Fuenlabrada como síntoma: "Del cinturón rojo no ha quedado ni la hebilla"

La fatiga pandémica"; la "libertad" de Ayuso; la campaña "nacional": claves del cambio de mayoría en el gran reducto de la izquierda, el corredor sur de la capital
Madrid“Del cinturón rojo no ha quedado ni la hebilla!”.
Lo dicen y sonríen las tres. Lo han leído en un tuit y se regodean con el ingenio de una frase que resume el efecto tsunami de la victoria de Ayuso este 4M en el cinturón metropolitano de Madrid. Cristina García, secretaria General del PP en Fuenlabrada, Pilar López, secretaria del grupo municipal, y Noelia Núñez, presidenta del partido en el municipio, disfrutan de la victoria y del sol del día después en una terraza.
“¡Donde si no!”, comentamos también entre risas.
En una terraza, con las del PP
Las terrazas son el símbolo del ciclón Ayuso. De los 179 municipios de la Comunidad, solo en dos ha logrado mayoría el PSOE, El Atazar y Fuentidueña de Tajo. Todo lo demás es una mancha azul que invade incluso pueblos en los que la alcaldía nunca ha cambiado de color. Por ejemplo Rivas, la numancia de Izquierda Unida. O por ejemplo, Fuenlabrada.
“No nos esperábamos unos resultados tan buenos. En Fuenlabrada llevamos 42 años de socialismo y cambiar esta realidad en tan solo dos es admirable. Hemos subido 26.000 votos”, cuenta Noelia, la más joven del trío, 28 años, pero la de más rango, asumiendo la voz cantante a la hora de comentar –explicar es más difícil- las razones de un vuelco de semejante calibre.
“Han cometido un error al pensar que en sus”, dice sobre la estrategia de la izquierda, “han menospreciado al votante.

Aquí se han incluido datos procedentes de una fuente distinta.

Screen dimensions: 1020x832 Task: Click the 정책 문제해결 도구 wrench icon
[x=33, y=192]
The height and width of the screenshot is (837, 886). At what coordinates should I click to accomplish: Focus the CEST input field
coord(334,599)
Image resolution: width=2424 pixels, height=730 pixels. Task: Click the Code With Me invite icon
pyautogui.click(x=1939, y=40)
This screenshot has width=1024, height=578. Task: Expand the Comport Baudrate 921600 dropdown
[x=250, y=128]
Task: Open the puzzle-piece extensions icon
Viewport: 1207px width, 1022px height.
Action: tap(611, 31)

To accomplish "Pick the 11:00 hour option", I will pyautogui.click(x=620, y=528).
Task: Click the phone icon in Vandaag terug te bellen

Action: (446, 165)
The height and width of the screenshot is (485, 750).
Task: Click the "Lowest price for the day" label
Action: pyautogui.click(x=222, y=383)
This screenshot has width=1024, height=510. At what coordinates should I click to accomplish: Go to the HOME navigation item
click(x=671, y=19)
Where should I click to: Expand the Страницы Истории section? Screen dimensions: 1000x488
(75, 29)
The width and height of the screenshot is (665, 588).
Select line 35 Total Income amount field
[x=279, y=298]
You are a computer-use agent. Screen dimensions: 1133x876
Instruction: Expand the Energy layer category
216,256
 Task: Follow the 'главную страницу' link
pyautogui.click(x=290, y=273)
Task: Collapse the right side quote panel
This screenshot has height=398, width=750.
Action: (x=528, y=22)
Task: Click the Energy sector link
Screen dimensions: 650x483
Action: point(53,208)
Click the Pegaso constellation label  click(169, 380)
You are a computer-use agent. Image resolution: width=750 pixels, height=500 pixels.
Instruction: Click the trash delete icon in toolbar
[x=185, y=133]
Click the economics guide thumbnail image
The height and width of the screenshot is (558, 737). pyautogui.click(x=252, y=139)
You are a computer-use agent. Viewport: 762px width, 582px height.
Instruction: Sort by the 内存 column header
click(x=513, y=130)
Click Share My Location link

Aquí cada uno somos de nuestra madre y nuestro padre. No pertenecemos a nadie”.

Fuenlabrada (196.000 habitantes) de hecho, es un pueblo rodeado de polígonos industriales – “¿37?”, “Sí, 37”, confirman las tres mujeres ante el asombro de su interlocutor- pero el entorno en el que tiene lugar la conversación es una terraza moderna de un barrio de edificios de mediana altura, con sus áticos y zonas comunes. Idéntico a los que han hecho crecer Madrid capital por el norte.
O sea, que hay otros fuenlabradas más allá del fuenlabrada obrero de Cobo Calleja, uno de los polígonos más grandes de España, y de los 16.000 parados, la cifra más alta de toda la región exceptuando la capital, en el que la izquierda creía que iba a subir su voto si crecía la movilización. No ha sido así.